Birinden anlayış bekleriz ama kendimize karşı acımasızızdır.
Biri bize sabırla yaklaşsın isteriz ama kendi iç sesimiz sürekli yargılar.
Biri bizi sevsin isteriz ama kendi varlığımıza bile mesafeliyizdir.
Dış dünya, iç dünyanın yankısıdır aslında.
Ne eksikse içeride, dışarıda onun peşine düşeriz.
Ama ne zaman ki dönüp içeri bakarız, ne zamanki o sevgiyi, değeri, ilgiyi önce kendimize veririz…
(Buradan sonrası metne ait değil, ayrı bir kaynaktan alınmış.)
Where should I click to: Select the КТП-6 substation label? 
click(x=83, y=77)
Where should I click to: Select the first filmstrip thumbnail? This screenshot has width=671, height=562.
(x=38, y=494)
O zaman dışarıdaki dünya da değişmeye başlar.
Artık onay aramayız, görülme çabamız azalır.
Çünkü kendimizi görmeye, kendimizi duymaya başlamışızdır.
Kendine veremediklerini dışarıdan beklemek, kendi kalbini kapının önünde bırakmak gibidir.
Oysa kapıyı açtığında, aradığın her şey orada,
İçinde bekliyordur seni.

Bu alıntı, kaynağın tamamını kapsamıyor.